==== Exercise data

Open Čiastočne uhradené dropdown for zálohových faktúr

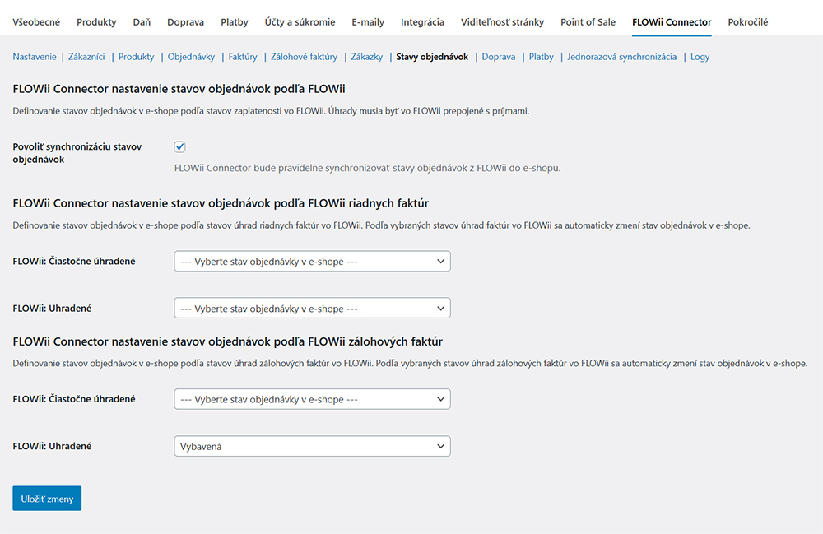[312, 399]
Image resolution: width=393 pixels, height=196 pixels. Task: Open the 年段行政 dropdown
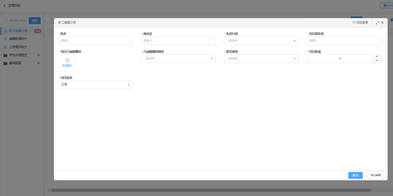[261, 41]
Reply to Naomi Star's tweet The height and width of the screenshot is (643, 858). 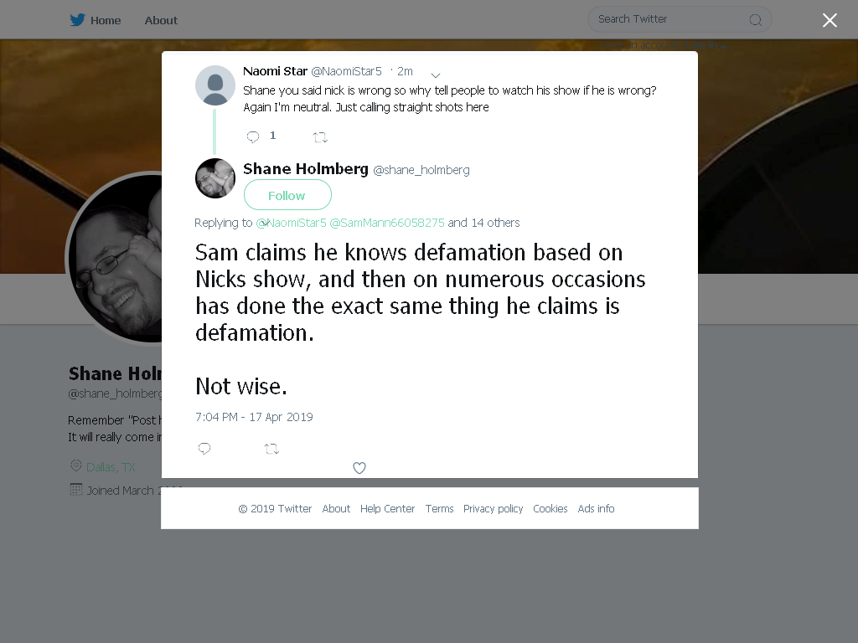253,136
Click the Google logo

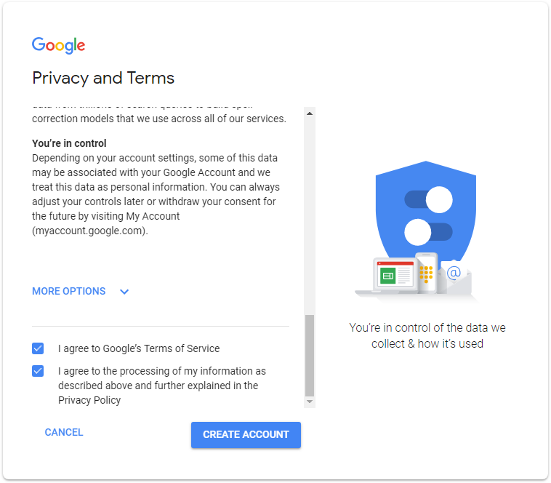pyautogui.click(x=58, y=45)
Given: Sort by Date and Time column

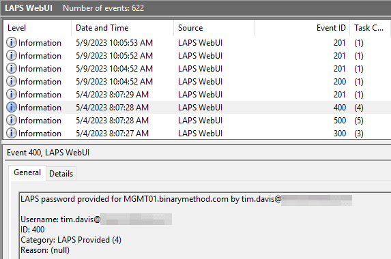Looking at the screenshot, I should click(x=122, y=28).
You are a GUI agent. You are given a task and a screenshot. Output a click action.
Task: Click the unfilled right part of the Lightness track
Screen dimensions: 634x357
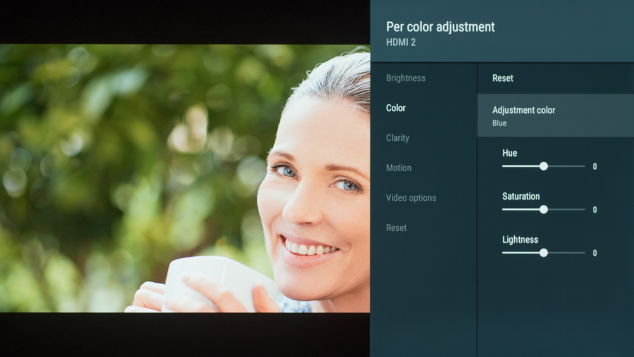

========

Restate word for word the lines starting at the one that contains "Task: Click the" and ending at the last line of the data. Skip every picture.

- [Task result]:
Task: Click the unfilled right part of the Lightness track
Screen dimensions: 634x357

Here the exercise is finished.